Language, Communication and Designing for Maximum Human Immersion

Updated in September 2014.

The Challenge of Communication

We often have to communicate with ourselves to better understand what we think and feel. Then we have to communicate with others in a common language for them to understand our unique interpretation of reality, and relate to it somewhat.

I think the simplest language is chemical. It’s inside your head, in your neurons, in your biochemistry. There are many different kinds of happy and sad and every single one of those emotions has a slightly different chemical signature. We use chemicals to communicate all the time- animals do it too! Chemical communication came first, then physical- gestures, body language.

Both chemical and body language are largely outside of our immediate conscious control- we can mask them, adapt them, practice and manipulate them, but they are still quite involuntary. This creates credibility, and allows us to communicate to each other without having to worry too much about deceit. [1]

I was thinking about maths as a language, how things like probability and set notation allow ideas to be communicated with maximum clarity and minimum cultural interference. Maths is cold, logical, bare and as universal as we can think of. The next most universal thing might be music, but our music is rather limited, within the constraints of our hearing- 20 to 20,000 Hz. What if most of the universe communicates outside of that range?

Creating for maximum human immersion

I think designers, songwriters- people who arrange things- write books, people who create art, create value- scriptwriters, thespians, artists- people who understand how to design inputs- the guys at Pixar, or who create the Disney Experience, or even the guys in KISS, etc- they understand the human experience, and they know how to craft something for maximal absorption.

I’m particularly a big fan of David McCandless over at www.informationisbeautiful.net– his work says so much with so little. I think that’s the holy grail of of communication. To succinctly communicate magnitudes.

I’m fascinated by physics and biology right now. It’s pretty incredible how biological systems have so much in common with everything else- it’s so easy to draw analogies between so many different fields of study, of learning- I was looking at rain drops fleck on my girlfriends’ phone screen the other day and I couldn’t help but think how the water droplets emulate the distribution of the stars in the space in the universe.

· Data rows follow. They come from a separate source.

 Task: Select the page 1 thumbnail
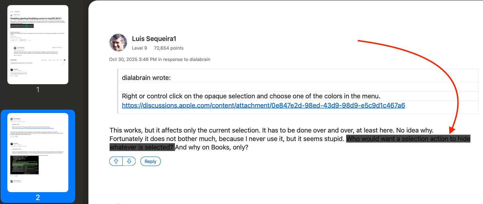(38, 45)
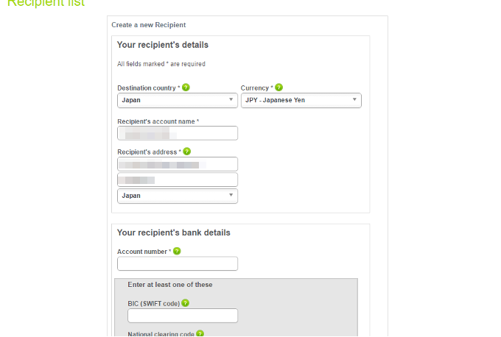
Task: Show help for BIC (SWIFT code)
Action: [x=185, y=302]

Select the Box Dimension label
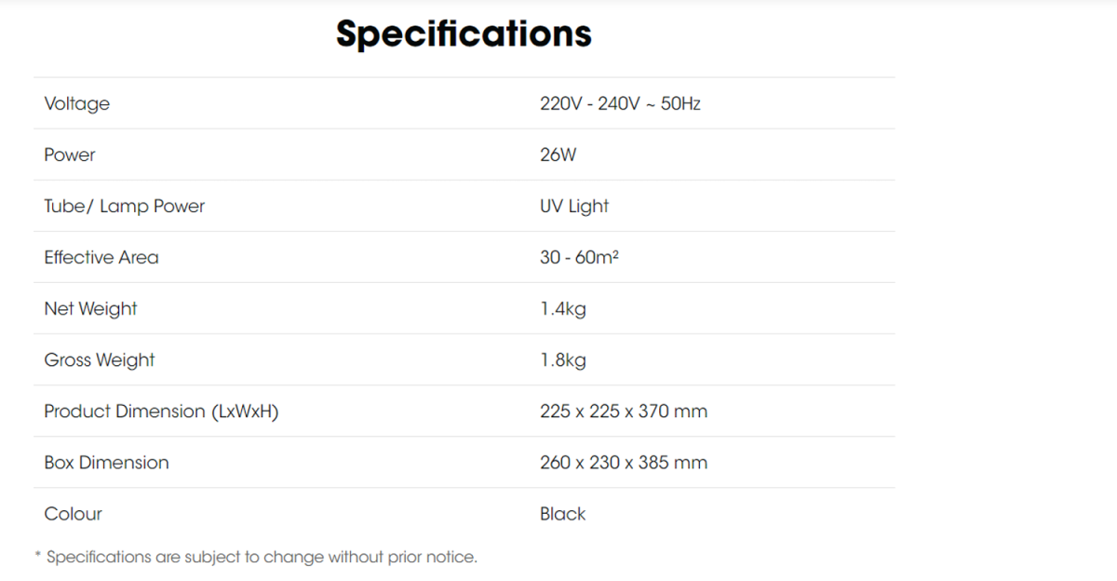[x=106, y=462]
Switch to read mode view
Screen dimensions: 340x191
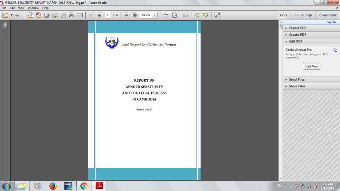click(x=217, y=15)
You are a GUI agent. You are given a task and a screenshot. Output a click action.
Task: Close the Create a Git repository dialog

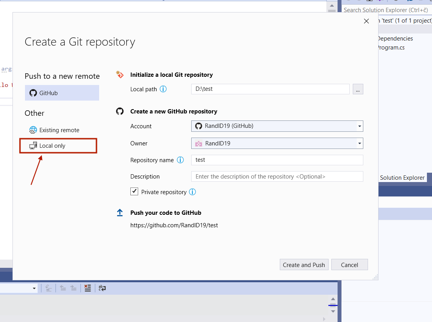(x=366, y=21)
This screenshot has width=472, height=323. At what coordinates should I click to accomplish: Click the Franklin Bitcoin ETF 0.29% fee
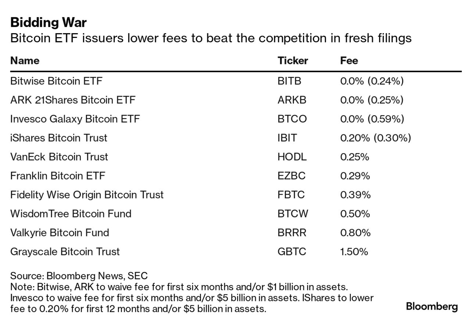355,176
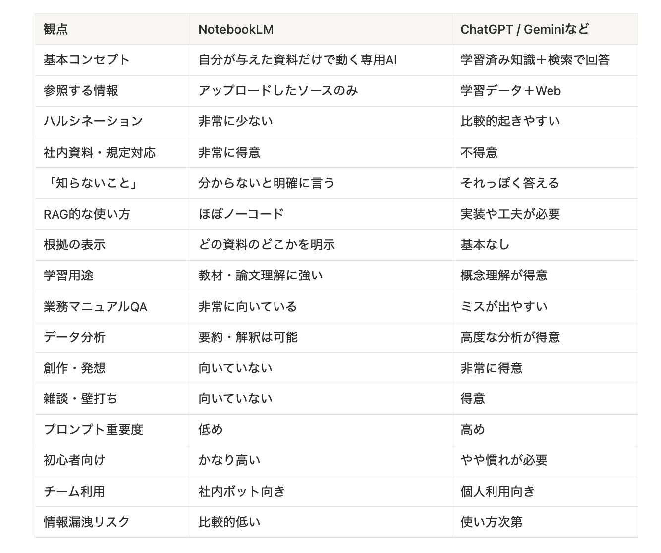The width and height of the screenshot is (661, 553).
Task: Click the NotebookLM column header
Action: pos(236,29)
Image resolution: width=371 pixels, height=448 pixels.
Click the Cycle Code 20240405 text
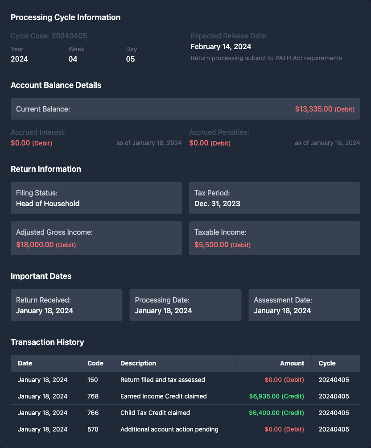(x=49, y=36)
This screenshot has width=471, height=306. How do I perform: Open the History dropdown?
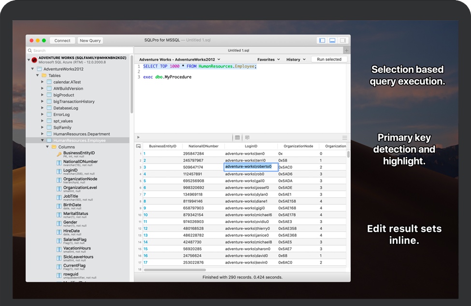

I mean, that’s the sort of thing that makes me want to become a physicist. [2]

How do we know that the sun will rise tomorrow? That something will fall when we drop it? “Induction” is just a nice way of saying we have faith that things will remain the way they have been. We hae faith that the universe is somehow predictably consistent, that the patterns it generates are formulaic and can be discerned- I think we get a glimpse of the physicist’s excitement.

And then I turn to biology, and I see how organisms grow and evolve and flourish and how they interact and co-operate, how different creatures actually FUSE TOGETHER over time and how it might be entirely possible that immunology and individualism are just…. I can’t even go there right now, because my mind still hasn’t been able to wrap around the idea.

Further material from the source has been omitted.